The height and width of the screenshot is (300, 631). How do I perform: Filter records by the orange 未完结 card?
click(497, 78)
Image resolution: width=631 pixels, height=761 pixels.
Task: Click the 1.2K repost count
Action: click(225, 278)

--

TASK: The entire listing has to be written out again exactly.

RESPONSE:
The height and width of the screenshot is (300, 631). How do I perform: Filter records by the orange 未完结 card?
click(497, 78)
Image resolution: width=631 pixels, height=761 pixels.
Task: Click the 1.2K repost count
Action: click(225, 278)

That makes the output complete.